(Collected data entries)
———

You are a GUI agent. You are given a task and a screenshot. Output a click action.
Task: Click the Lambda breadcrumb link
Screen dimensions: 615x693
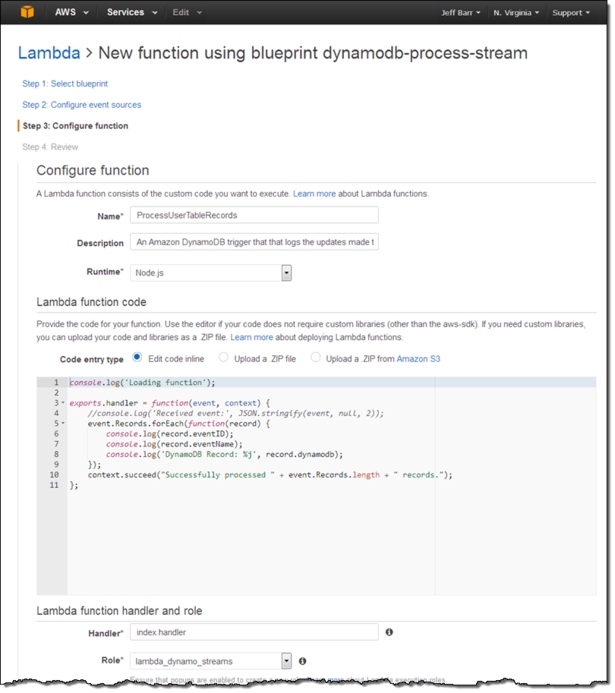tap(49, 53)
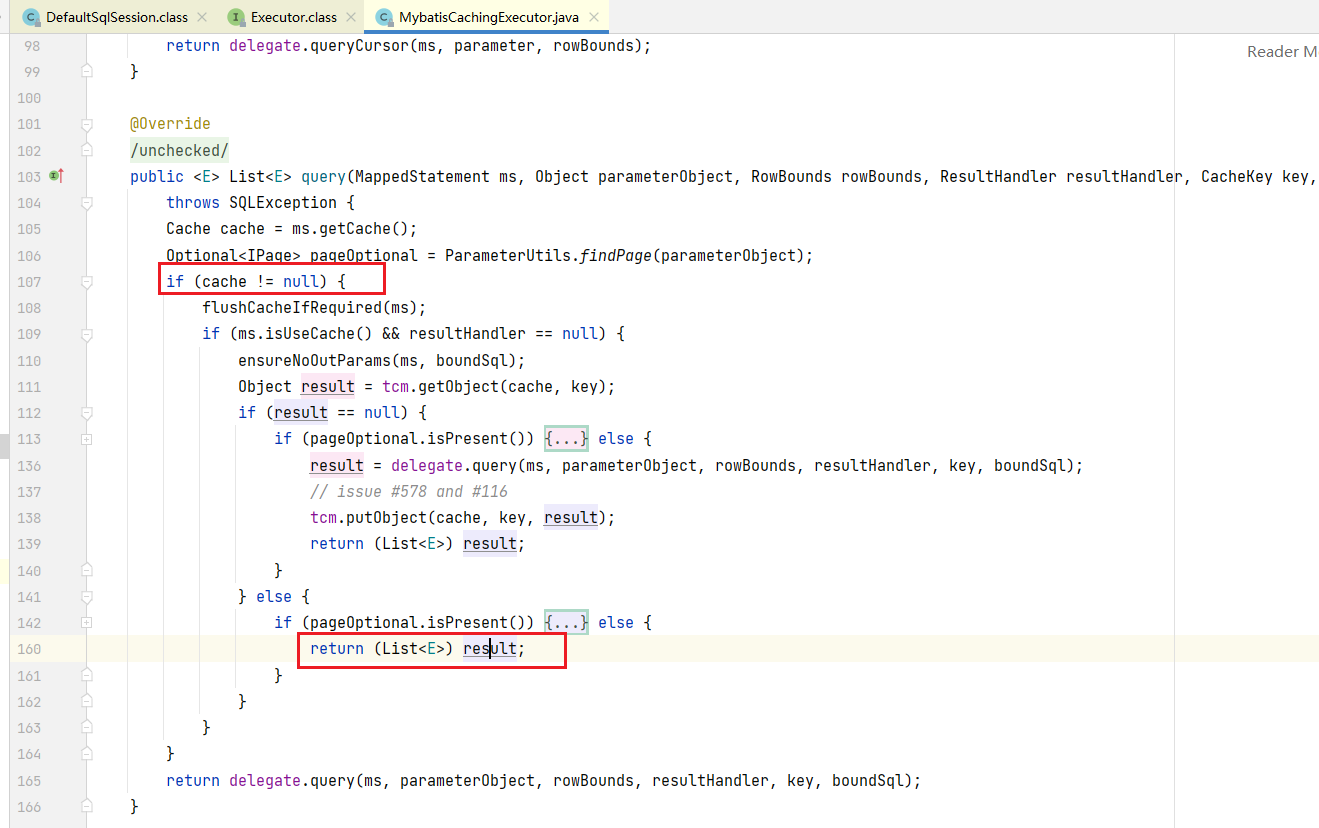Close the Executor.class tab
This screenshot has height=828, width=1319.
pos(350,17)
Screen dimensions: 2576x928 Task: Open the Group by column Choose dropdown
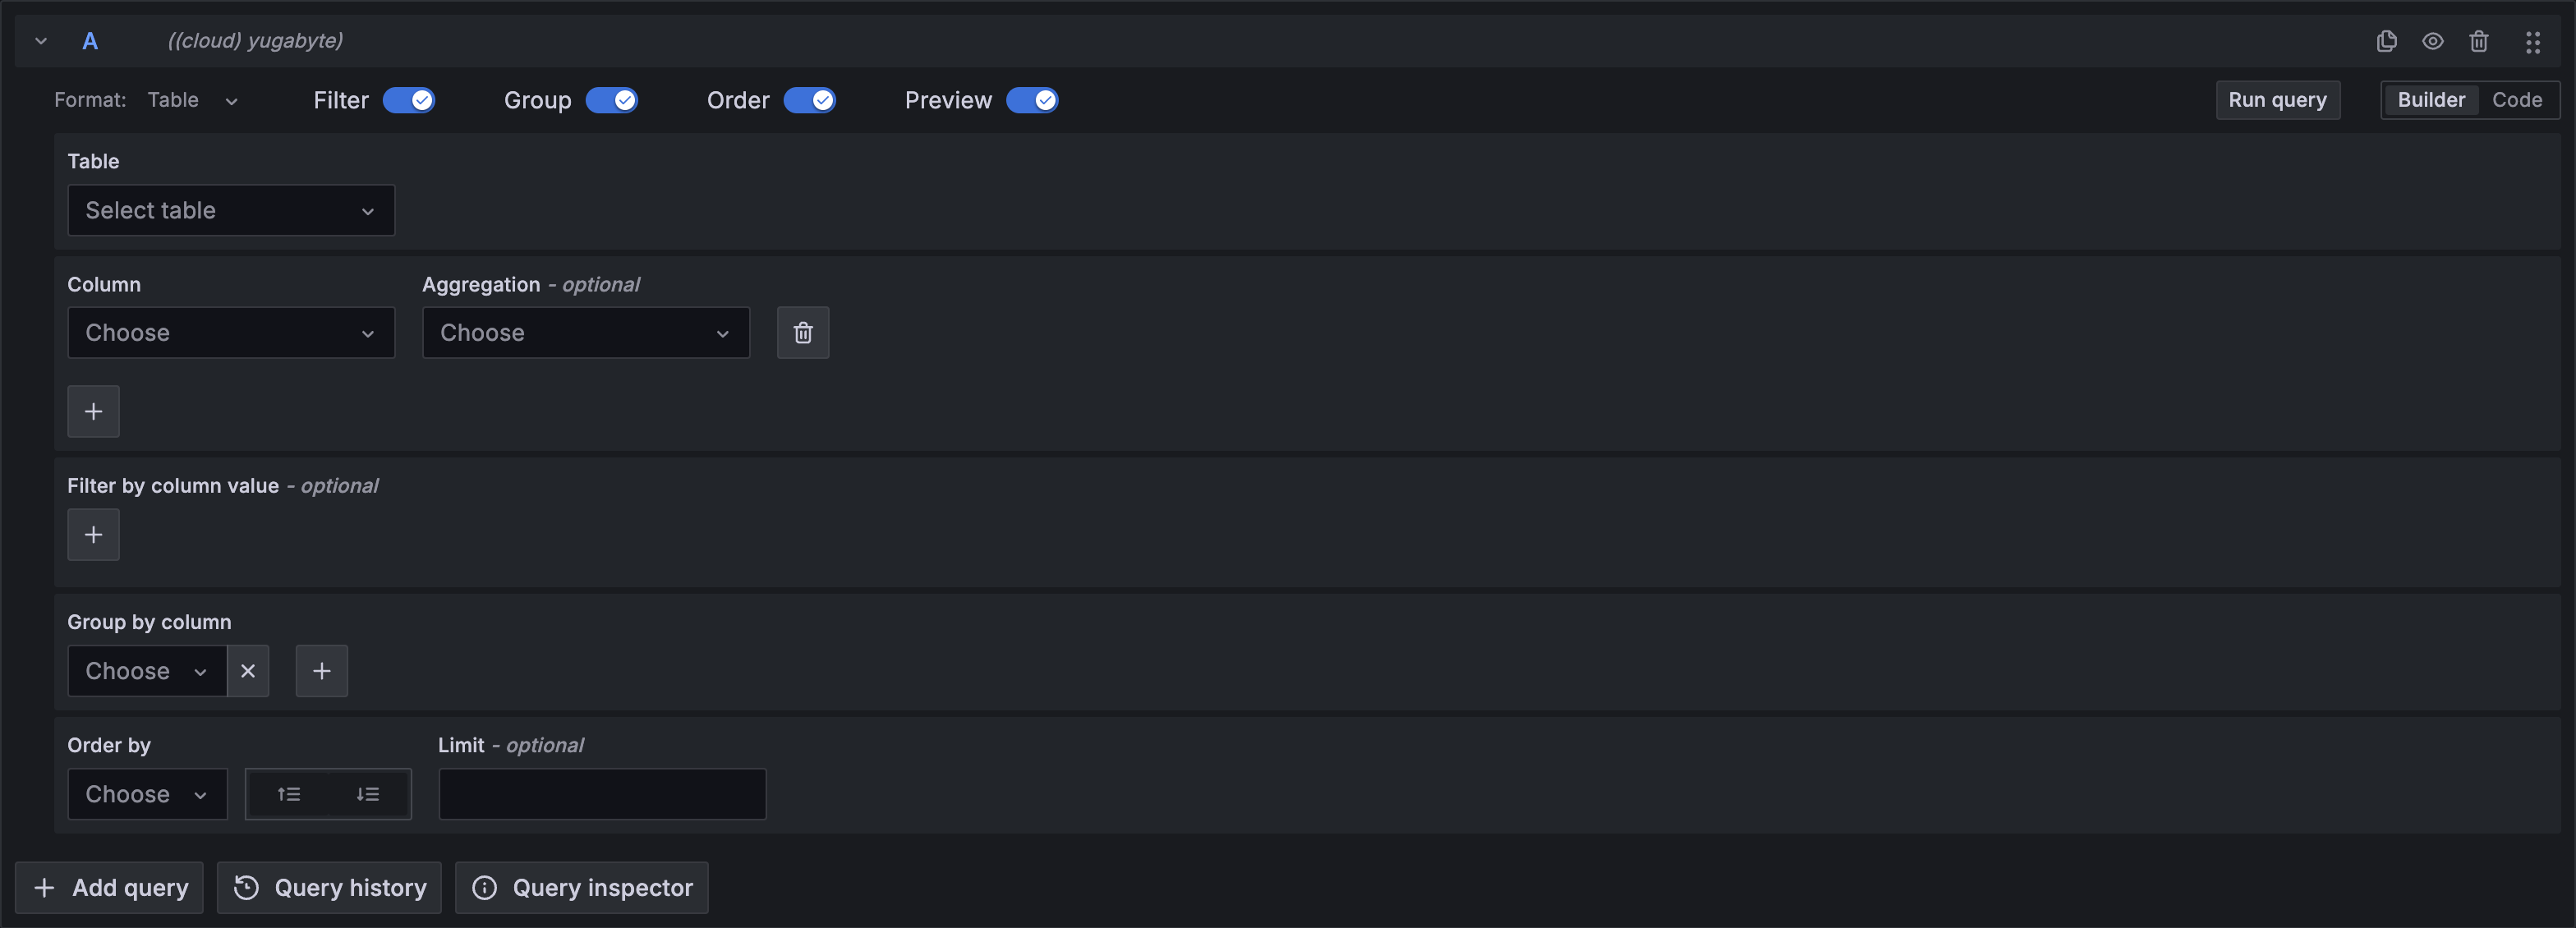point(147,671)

———

Omit all pictures and write out, exactly, only the lines from the line containing "Task: Click the Lambda breadcrumb link" through the last line of the entries above.

Task: Click the Lambda breadcrumb link
Screen dimensions: 615x693
tap(49, 53)
Close the Executor.class tab
This screenshot has height=828, width=1319.
pos(350,17)
Screen dimensions: 2576x928 Task: Open the Group by column Choose dropdown
point(147,671)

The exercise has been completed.